Thanks to these shows, a majority of Russians have a particular take on world politics. They are concerned with NATO’s expansion, believing that the West is out to entrap them. For example, NATO anti-missile defense systems are seen in real-politik terms. The deployment of such systems in Europe weakens Russia’s second strike capabilities and hence jeopardizes its security in the first place. This further feeds beliefs in Western conspiracies to break up the Russian Federation in order to have cheap access to its natural resources. Furthermore, they do believe that the rights and security of its ethnic compatriots are being compromised in Ukraine at the hands of what they believe are the descendants of right-wing Nazi-era collaborators. Add to the mix the belief that Russians consider Kiev as the 988 A.D. historic cradle of the Russia’s Christian civilization, and you have a toxic mix that fuels aggression.

On the Balance: The New Status Quo

On the balance, the inability of the West to show a resolved front and find a point of leverage against Putin will lead to an unconformable status quo. Crimea will join the league of other unrecognized autonomous provinces in the post-Soviet space, such as Transnistria, Abkhazia, and South Ossetia. Russian military movements beyond Crimea in Eastern Ukraine are not Putin’s intentions, now that he secured a warm water naval base in perpetuity. Putin will, however, prompt up pro-Russian movements towards greater decentralization of power in Ukraine, away from a unitary state and towards a federation. Lastly, Putin has gained in domestic support, so the tsar is here to stay.

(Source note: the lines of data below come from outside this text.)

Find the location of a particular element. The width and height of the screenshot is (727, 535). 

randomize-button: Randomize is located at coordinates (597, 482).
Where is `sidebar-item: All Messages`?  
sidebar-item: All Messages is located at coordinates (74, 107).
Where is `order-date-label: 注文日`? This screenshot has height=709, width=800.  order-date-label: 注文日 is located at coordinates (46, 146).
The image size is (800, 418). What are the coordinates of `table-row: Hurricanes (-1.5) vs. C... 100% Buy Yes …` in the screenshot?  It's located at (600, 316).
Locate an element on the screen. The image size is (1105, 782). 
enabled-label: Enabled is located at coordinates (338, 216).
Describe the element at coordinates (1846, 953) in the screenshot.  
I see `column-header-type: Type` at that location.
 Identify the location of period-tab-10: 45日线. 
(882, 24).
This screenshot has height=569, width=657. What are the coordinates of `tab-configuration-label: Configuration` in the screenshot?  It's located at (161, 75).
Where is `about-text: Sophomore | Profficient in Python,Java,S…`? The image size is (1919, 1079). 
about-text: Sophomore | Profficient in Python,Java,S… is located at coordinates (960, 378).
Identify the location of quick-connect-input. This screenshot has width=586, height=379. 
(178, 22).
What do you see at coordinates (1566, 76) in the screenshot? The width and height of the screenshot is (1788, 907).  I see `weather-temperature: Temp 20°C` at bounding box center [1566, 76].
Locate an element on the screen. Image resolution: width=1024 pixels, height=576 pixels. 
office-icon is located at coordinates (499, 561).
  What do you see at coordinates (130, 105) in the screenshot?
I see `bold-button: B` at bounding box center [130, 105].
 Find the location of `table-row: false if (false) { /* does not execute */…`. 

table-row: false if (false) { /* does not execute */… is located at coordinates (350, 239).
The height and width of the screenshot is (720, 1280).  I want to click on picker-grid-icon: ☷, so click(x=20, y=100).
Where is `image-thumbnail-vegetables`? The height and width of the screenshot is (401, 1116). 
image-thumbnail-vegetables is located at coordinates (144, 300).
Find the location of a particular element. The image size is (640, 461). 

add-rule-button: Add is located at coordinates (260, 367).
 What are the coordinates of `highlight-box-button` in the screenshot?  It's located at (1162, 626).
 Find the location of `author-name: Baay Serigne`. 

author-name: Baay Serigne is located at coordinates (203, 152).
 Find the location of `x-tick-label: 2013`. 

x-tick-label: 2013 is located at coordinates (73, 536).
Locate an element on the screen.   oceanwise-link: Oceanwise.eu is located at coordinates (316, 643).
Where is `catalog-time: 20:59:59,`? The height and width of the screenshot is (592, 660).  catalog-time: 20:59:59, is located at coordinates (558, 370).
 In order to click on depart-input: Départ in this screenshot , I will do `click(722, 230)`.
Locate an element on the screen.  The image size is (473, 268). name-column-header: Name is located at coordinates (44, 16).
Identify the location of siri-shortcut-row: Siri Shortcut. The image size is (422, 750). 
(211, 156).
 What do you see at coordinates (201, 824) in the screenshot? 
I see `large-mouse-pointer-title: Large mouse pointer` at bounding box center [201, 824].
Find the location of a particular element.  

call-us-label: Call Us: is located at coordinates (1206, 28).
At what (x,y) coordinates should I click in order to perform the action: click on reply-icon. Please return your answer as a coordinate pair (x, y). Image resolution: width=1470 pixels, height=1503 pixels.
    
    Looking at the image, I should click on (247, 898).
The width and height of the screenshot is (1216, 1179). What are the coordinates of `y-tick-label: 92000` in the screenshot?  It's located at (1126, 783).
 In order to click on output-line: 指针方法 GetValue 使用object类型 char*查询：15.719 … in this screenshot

Meanwhile, NATO will consolidate further, scale up the European Defense Shield, and defense spending reductions will be revised. Europe will also move to reduce its dependence on Russian fossil fuels, suspending the construction of the North and South Streams, a new generation of pipelines from East to West. But, it will take time before the new infrastructure comes online and processes imports of American gas. Ukraine will undergo an uneasy transition as it swallows an economic assistance package from the IMF. It also has the potential to become a European democracy, as long as the West does not give up on it in a period of hardship.

Key Lessons from History

Several publications as well as Canada’s Minister of Foreign Affairs have gone on record stating that Putin’s arguments for the invasion of Crimea are not too different from those brought forward by Hitler for the annexation of Austria and Sudetenland in Czechoslovakia in 1938. The reference is ominous, not least with the fact that the Olympics have just passed. One professor at the prestigious Moscow State Institute of International Relations has already been forced to resign for making a similar comparison.

That being said, another historic reference also comes to mind. Exactly a century ago, the continent devolved into total war. Along the domino chain of pan-European mobilization, one great power mobilized after another. One of the then great powers stated its casus belli as defending its kin against an Austro-Hungarian reprisal. This is another lesson from history that the West must not forget as it weighs the appropriate response to the crisis in Crimea.